The applicable number of Shares shall be settled to the Participant after the end of each Restriction Period. The end of the Restriction Period for each of the three Tranches shall be specified to the Participant in the grant communication.

 

	
4.2

	
During the Restriction Period(s), the Participant does not have any legal ownership or any other rights relating to the Shares.

 

	
5

	
SETTLEMENT

 

	
5.1

	
On each Settlement Date, the Company will complete the settlement by transferring the number of Shares applicable to the Tranche in question, or their cash equivalent, to the Participant’s book-entry, brokerage or other bank account, as applicable, provided that the Participant has complied with these Terms & Conditions and performed all necessary actions to enable the Company to instruct the settlement. If the Participant has not performed all necessary actions to enable the Company to instruct

 

	
5.2

	
the settlement, the Company may, in its sole discretion, sell the Shares on behalf of the Participant and remit the proceeds to the Participant.

 

	
5.3

	
The Company may, in its sole discretion, use for the settlement of Restricted Shares one or more of the following: newly issued Shares, the Company’s own existing Shares (treasury Shares), Shares purchased from the open market, or, in lieu of Shares, cash.

 

	
5.4

	
The Participants shall not be entitled to any dividend or have any voting rights or any other shareholder rights until and unless the Shares have been transferred to the Participant and, where new Shares issued by the Company are used for settlement, until the Shares have been entered in the Trade Register.

  

  

  

   

 

 

	
6

	
CHANGES IN EMPLOYMENT

 

	
6.1

	
If the employment of the Participant with Nokia terminates prior to the end of the Restriction Period(s) by the reason of retirement, permanent disability (as defined by the Company in its sole discretion), or death, the Participant retains the right to the remaining settlement and Restriction Period(s) will continue as scheduled.

 

	
  

	
6.1.1

	
In the case of death of the Participant prior to the end of the remaining Restriction Period(s), unless the Company determines otherwise in its sole discretion, the Restricted Shares will be settled prior to the end of the remaining Restriction Period(s). The number of settled Restricted Shares shall be the Grant Amount less the number of Restricted Shares potentially already settled under the Restricted Share Grant. If made, such special settlement will constitute full and final settlement of that Restricted Share grant.

 

 

 

  

  

  

   

 

 

	
6.2

	
If the employment of the Participant with Nokia terminates prior to the end of any of the remaining Restriction Periods, by any other reason than those mentioned above, then unless the Board determines otherwise in its sole discretion, the Company shall redeem the remaining Restricted Shares from the Participant without consideration and the Participant shall not be entitled to any settlement under the Plan. For the avoidance of doubt, this will only apply to the part of the Grant Amount for which the Restriction Period(s) have not yet ended at the date of termination of employment.

 

	
6.3

	
In cases of voluntary and/or statutory leave of absence of the Participant, the Company has the right to defer the end of the Restriction Period(s) or prorate the remaining settlement.

**DATASET RECORDS:**
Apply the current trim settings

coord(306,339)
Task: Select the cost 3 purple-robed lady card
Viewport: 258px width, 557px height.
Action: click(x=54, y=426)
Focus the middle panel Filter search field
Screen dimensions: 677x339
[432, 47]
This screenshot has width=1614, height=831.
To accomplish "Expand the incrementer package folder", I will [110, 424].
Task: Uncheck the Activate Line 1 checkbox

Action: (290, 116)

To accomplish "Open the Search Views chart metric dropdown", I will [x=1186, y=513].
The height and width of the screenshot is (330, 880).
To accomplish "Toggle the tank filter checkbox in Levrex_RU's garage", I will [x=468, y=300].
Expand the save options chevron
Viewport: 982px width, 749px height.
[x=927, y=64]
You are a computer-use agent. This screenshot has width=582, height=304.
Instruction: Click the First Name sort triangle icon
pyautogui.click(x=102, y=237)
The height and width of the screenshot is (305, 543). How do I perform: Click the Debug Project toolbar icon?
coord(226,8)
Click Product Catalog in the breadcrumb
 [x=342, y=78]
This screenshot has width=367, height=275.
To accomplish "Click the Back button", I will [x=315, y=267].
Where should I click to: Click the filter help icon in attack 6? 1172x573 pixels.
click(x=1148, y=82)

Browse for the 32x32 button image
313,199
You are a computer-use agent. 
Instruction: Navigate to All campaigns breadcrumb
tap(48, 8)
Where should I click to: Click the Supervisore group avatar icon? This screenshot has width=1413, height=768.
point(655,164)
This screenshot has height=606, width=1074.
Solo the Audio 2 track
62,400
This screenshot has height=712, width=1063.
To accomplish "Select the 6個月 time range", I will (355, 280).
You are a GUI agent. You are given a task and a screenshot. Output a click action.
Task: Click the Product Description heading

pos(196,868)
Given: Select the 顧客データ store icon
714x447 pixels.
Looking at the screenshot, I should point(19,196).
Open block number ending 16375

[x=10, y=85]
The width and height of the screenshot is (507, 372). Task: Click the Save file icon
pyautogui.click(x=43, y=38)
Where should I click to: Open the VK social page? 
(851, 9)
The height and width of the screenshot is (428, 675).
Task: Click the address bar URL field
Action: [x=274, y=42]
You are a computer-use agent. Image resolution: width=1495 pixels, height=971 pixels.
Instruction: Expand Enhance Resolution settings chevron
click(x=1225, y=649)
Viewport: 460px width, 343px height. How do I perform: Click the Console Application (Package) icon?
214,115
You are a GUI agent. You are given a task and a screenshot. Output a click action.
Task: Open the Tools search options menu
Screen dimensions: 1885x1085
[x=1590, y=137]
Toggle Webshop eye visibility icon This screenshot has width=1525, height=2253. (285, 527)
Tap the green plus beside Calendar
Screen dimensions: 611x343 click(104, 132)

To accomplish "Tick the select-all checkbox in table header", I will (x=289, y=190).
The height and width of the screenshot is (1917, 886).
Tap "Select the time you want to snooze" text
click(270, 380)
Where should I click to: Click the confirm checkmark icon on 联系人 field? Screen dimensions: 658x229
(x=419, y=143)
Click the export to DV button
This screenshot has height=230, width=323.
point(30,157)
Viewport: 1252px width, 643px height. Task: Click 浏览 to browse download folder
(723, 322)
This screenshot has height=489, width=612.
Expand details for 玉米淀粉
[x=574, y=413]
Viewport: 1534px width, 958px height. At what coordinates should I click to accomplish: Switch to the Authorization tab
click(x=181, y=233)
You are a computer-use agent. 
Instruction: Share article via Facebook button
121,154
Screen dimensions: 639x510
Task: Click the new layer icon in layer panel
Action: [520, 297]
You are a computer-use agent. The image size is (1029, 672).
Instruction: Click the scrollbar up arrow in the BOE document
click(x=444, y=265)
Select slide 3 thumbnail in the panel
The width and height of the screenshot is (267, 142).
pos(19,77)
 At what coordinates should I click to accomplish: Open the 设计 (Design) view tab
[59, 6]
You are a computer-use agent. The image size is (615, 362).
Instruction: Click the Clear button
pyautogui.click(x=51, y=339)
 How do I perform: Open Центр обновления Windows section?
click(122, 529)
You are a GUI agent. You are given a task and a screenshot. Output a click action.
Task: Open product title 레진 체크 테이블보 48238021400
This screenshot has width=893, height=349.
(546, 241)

**EXERCISE TASKS:**
(a) In the restricted share terms, restate the passage from "The Participants shall" up to and including "the Trade Register.", swapping "Trade Register" for "Shareholder Register".
(b) According to the restricted share terms, what may the Company do when a Participant takes a voluntary or statutory leave of absence?
(c) Continue the restricted share terms from the point where they stop.

**EXPECTED RESPONSES:**
(a)
The Participants shall not be entitled to any dividend or have any voting rights or any other shareholder rights until and unless the Shares have been transferred to the Participant and, where new Shares issued by the Company are used for settlement, until the Shares have been entered in the Shareholder Register.

(b) The Company may defer the end of the Restriction Period(s) or prorate the remaining settlement.

(c)
7

	
BREACH OF THE TERMS AND CONDITIONS

 

	
7.1

	
The Participant shall comply with these Terms & Conditions, as well as any instructions given by the Company regarding the Plan from time to time. If the Participant breaches these Terms & Conditions and/or any instructions given by the Company, the Company may in its discretion at any time prior to settlement rescind the grant of Restricted Shares.

 

	
8

	
TERMS OF EMPLOYMENT

 

	
8.1

	
The grant or settlement of Restricted Shares does not constitute a term or a condition of the Participant’s employment contract with Nokia under applicable local laws and the rights and obligations arising from a Participant’s employment with Nokia are separate from, and are not affected by, the Participant’s participation in the Plan. The Restricted Shares, Shares or their cash equivalent under the Plan do not form a part of the Participant’s salary or benefit of any kind.

 

	
8.2

	
The grant or settlement of Restricted Shares do not create any right for that Participant to be offered participation in the Plan in future or to be granted any additional Restricted Shares on any particular terms, including the number of Restricted Shares.

 

	
8.3

	
By participating in the Plan, a Participant waives all rights to compensation for any loss in relation to the Plan, including:

 

	
  

	
8.3.1

	
any loss or reduction of any rights or expectations under the Plan in any circumstances or for any reason;

   

  

  

  

    

 

 

	
  

	
8.3.2

	
any exercise of a discretion or a decision taken in relation to any Restricted Shares, and/or to the Plan, or any failure to exercise a discretion or take a decision; and

 

	 	
8.3.3

	
the operation, suspension, termination or amendment of the Plan.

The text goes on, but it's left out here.